Pediatric Study 1 enrolled 152 preterm and term neonates (birth up to 28 days) and 9 patients ranging in age from 29 to 153 days. Patients were treated with either SMOFlipid (n=83) or a soybean oil lipid emulsion (n=78). A total of 119 patients (61 SMOFlipid; 58 comparator) received study treatment for ≥14 days. A total of 25 patients received SMOFlipid for ≥29 days; 5 patients received SMOFlipid for the maximum study duration of 78-84 days.

Pediatric Studies 2 and 3 enrolled 60 and 84 preterm neonates, respectively, who were treated with either SMOFlipid or a soybean oil lipid emulsion (72 neonates in each group). The median treatment duration for SMOFlipid group was 12 days in Pediatric Study 2 and 7 days in Pediatric Study 3.

Pediatric Study 4 enrolled 13 patients 5 months to <2 years of age and 15 patients 2 to 11.5 years of age. Patients were treated with either SMOFlipid (n=15) or a soybean oil lipid emulsion (n=13) with a median treatment duration of 27 days.

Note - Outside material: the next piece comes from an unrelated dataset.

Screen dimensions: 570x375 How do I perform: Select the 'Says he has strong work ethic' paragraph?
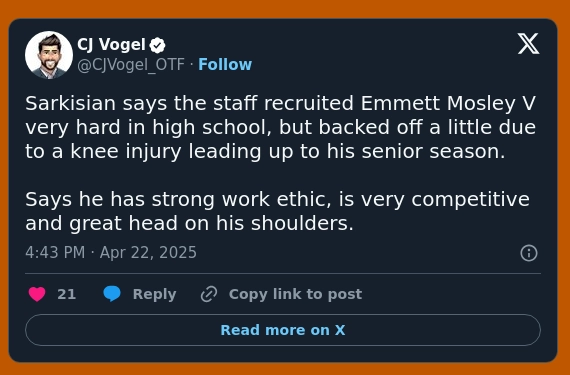277,211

In Pediatric Studies 1, 2 and 3, which enrolled neonates, SMOFlipid-treated patients showed increases in the median body weight, height/length, and head circumference (which was measured in Studies 1 and 3) comparable to the soybean oil lipid emulsion-treated patients. Mean triglyceride levels from baseline to the final assessment in Pediatric Studies 1, 2, and 3 were variable in these neonates, but overall differences between groups were not considered clinically relevant. Mean triglyceride levels in Pediatric Study 4 were variable, but remained within the normal range.